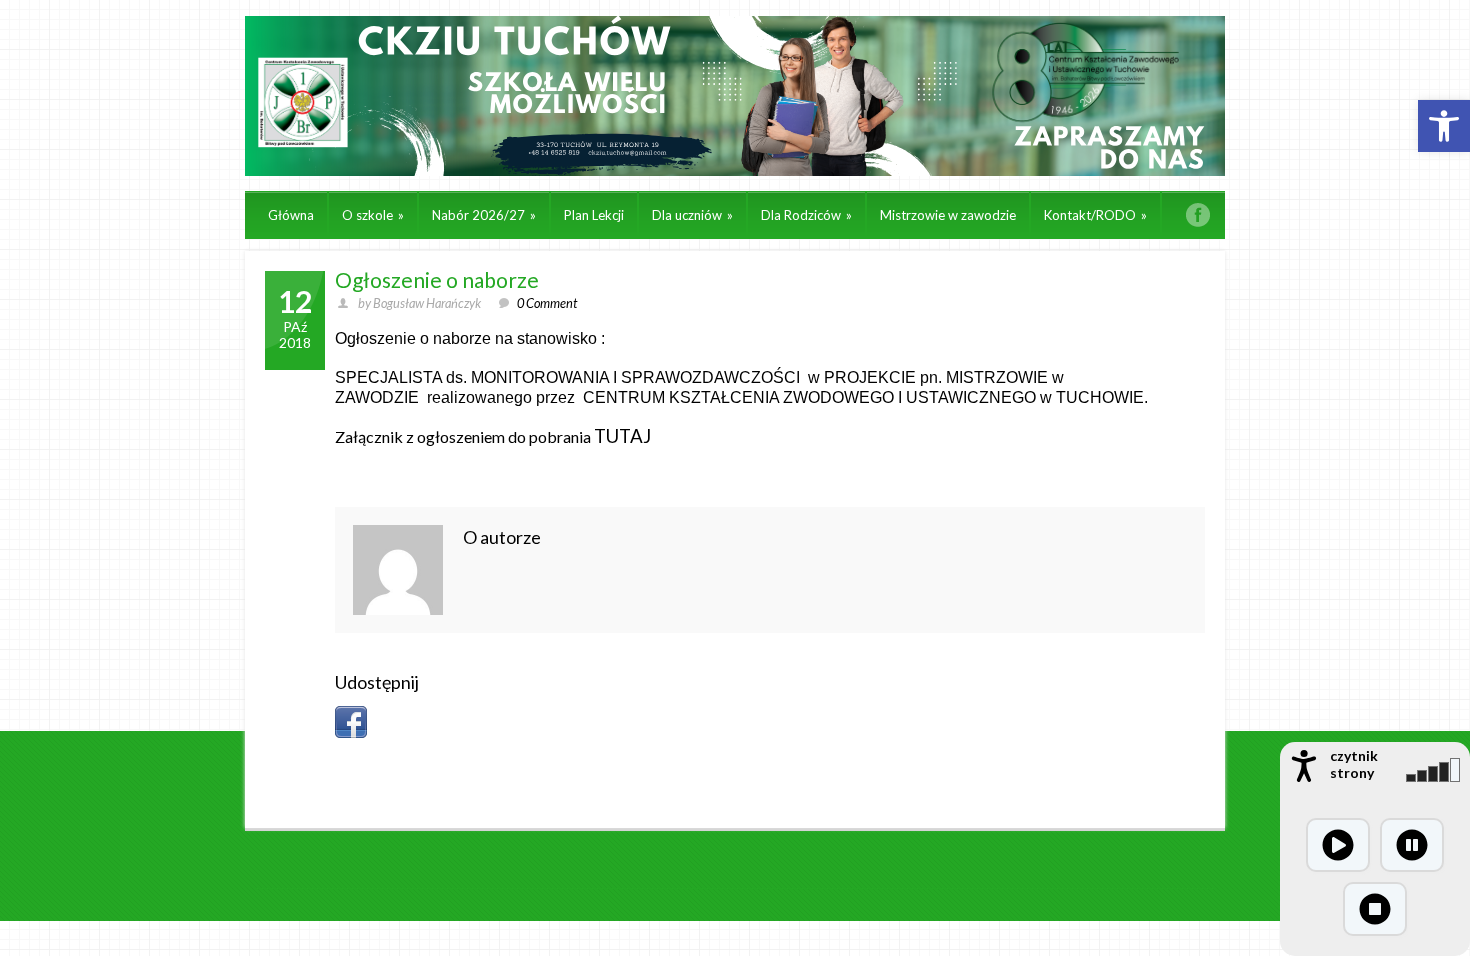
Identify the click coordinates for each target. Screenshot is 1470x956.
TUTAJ (622, 436)
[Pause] (1412, 845)
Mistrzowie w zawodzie (948, 215)
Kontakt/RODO (1095, 215)
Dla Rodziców (806, 215)
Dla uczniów (692, 215)
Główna (291, 215)
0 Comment (547, 303)
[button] (1444, 126)
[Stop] (1375, 909)
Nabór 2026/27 (484, 215)
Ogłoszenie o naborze (437, 279)
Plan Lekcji (594, 215)
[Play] (1338, 845)
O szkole (373, 215)
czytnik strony (1354, 764)
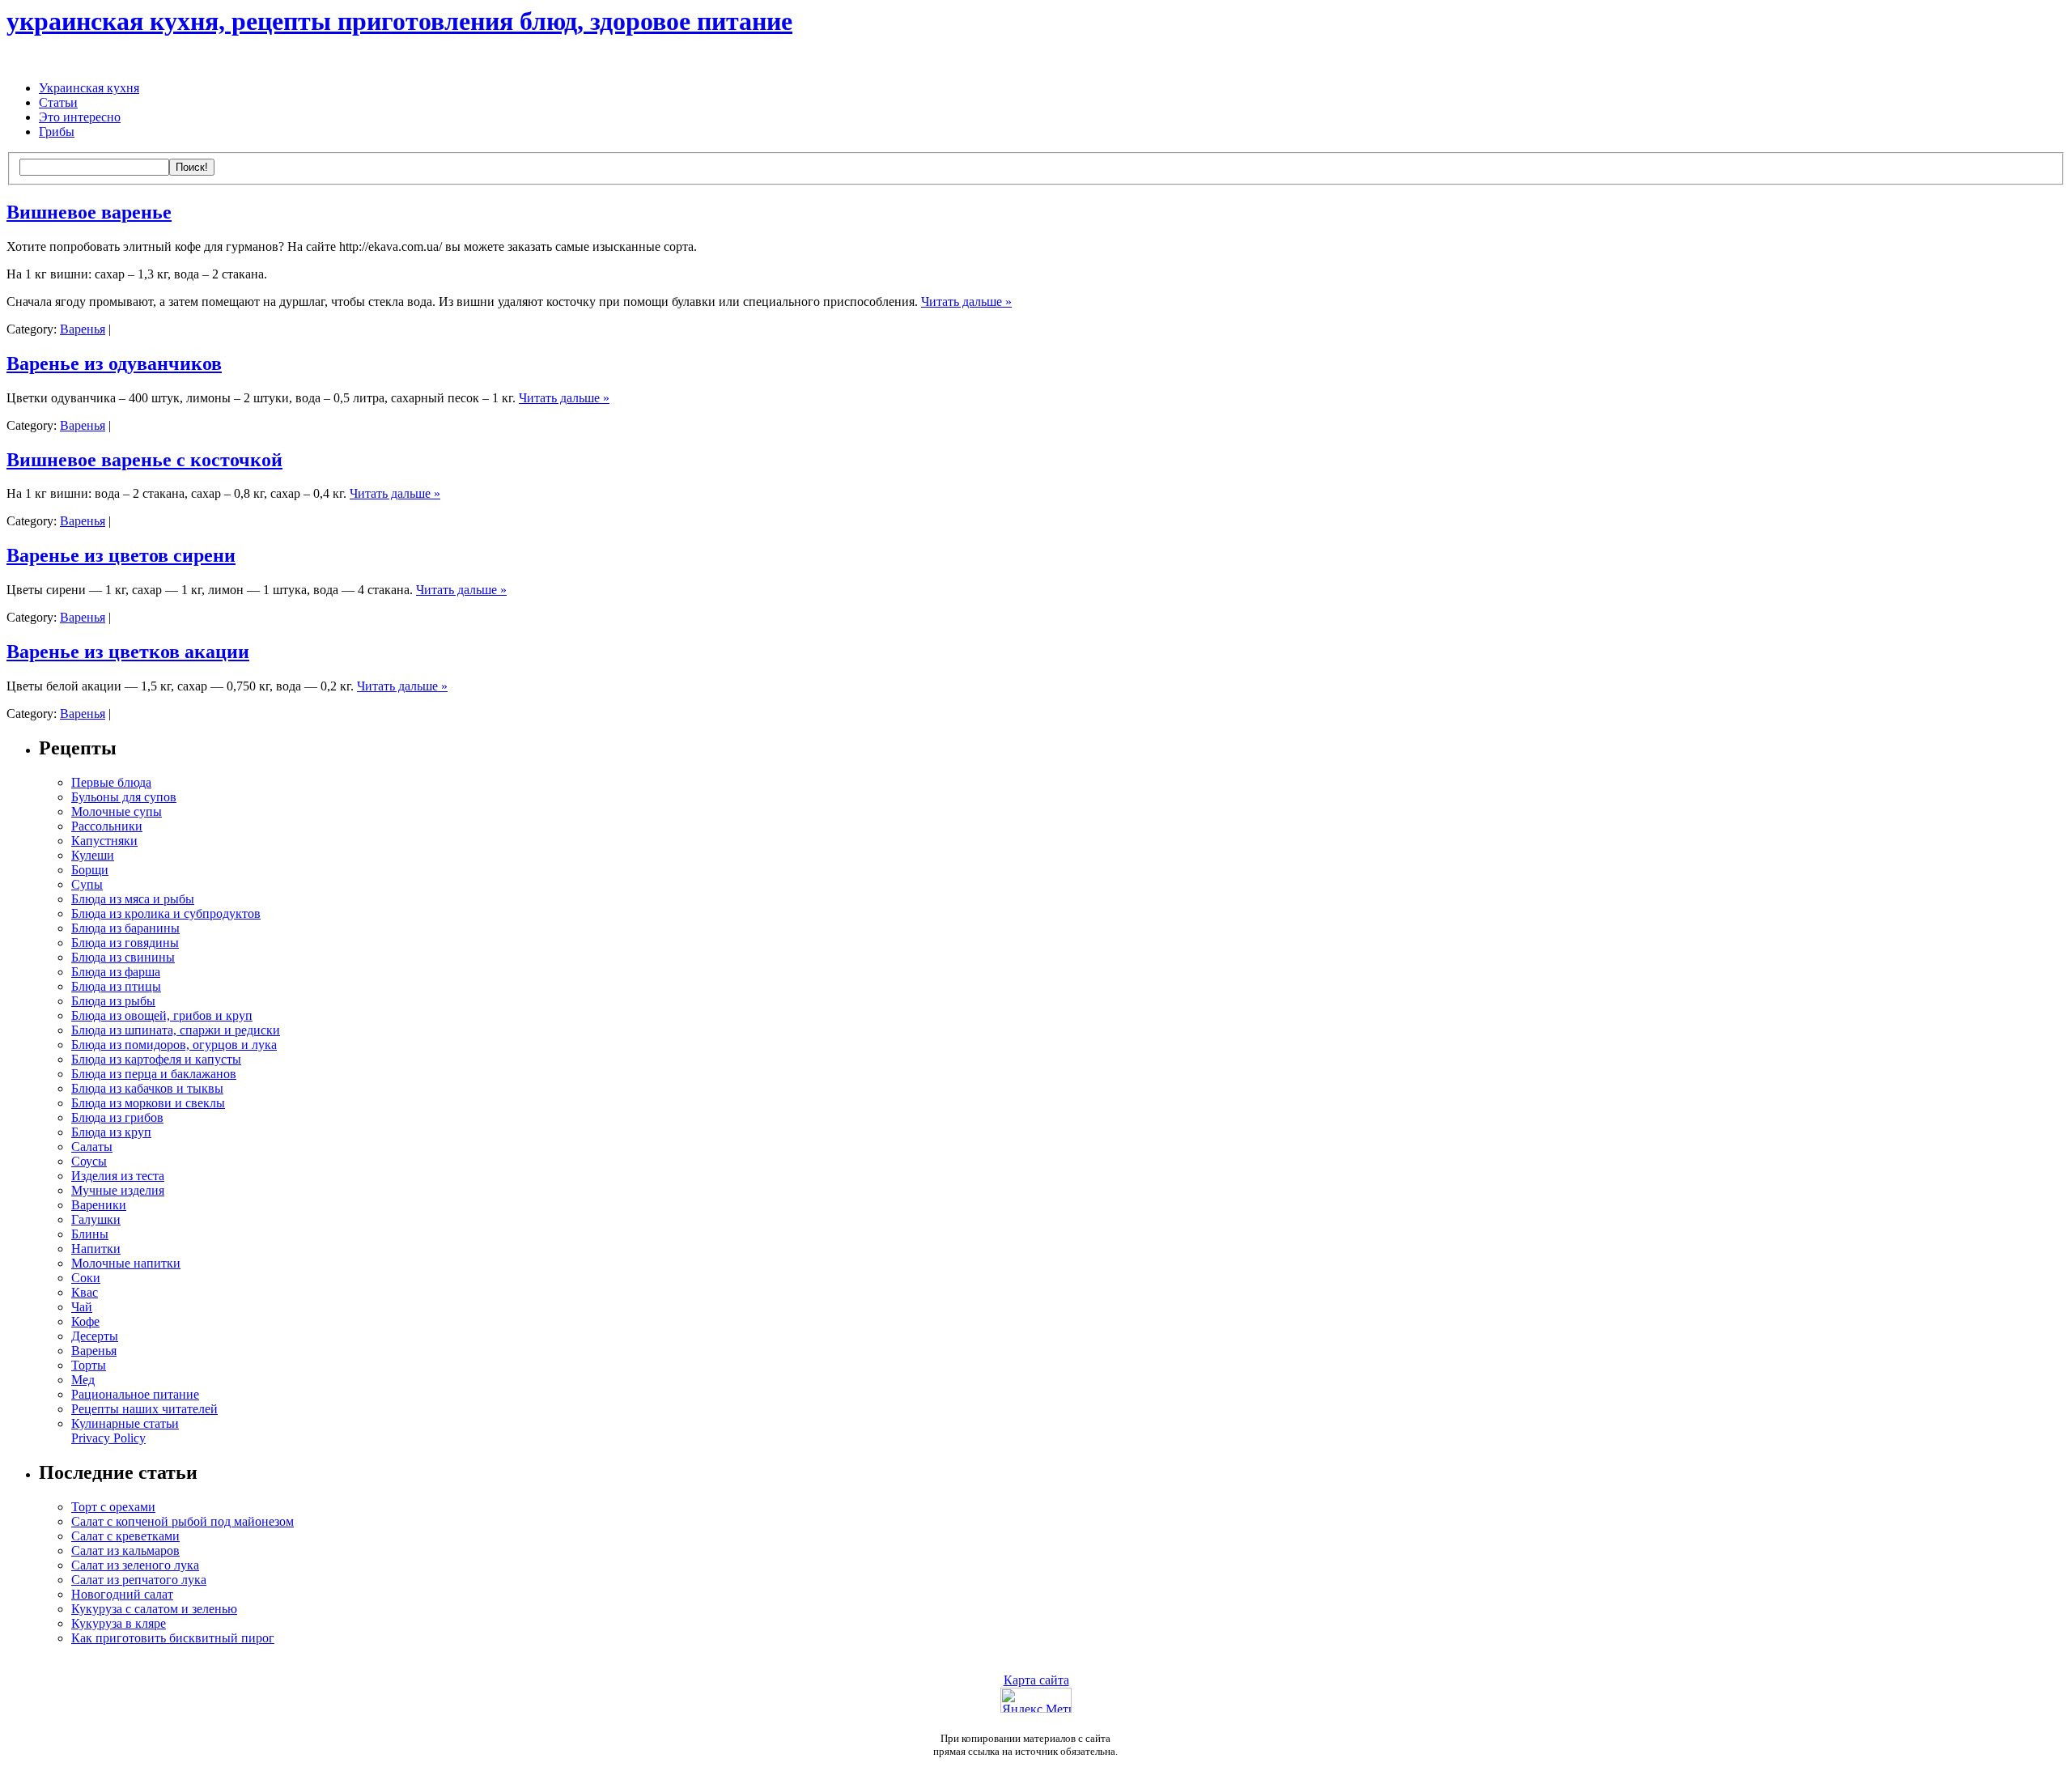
#####
The answer should consist solely of the lines from the one containing "[Pause] (1412, 845)" through the last line of the material, copied exactly, with pictures left out.

[Pause] (1412, 845)
Mistrzowie w zawodzie (948, 215)
Kontakt/RODO (1095, 215)
Dla Rodziców (806, 215)
Dla uczniów (692, 215)
Główna (291, 215)
0 Comment (547, 303)
[button] (1444, 126)
[Stop] (1375, 909)
Nabór 2026/27 (484, 215)
Ogłoszenie o naborze (437, 279)
Plan Lekcji (594, 215)
[Play] (1338, 845)
O szkole (373, 215)
czytnik strony (1354, 764)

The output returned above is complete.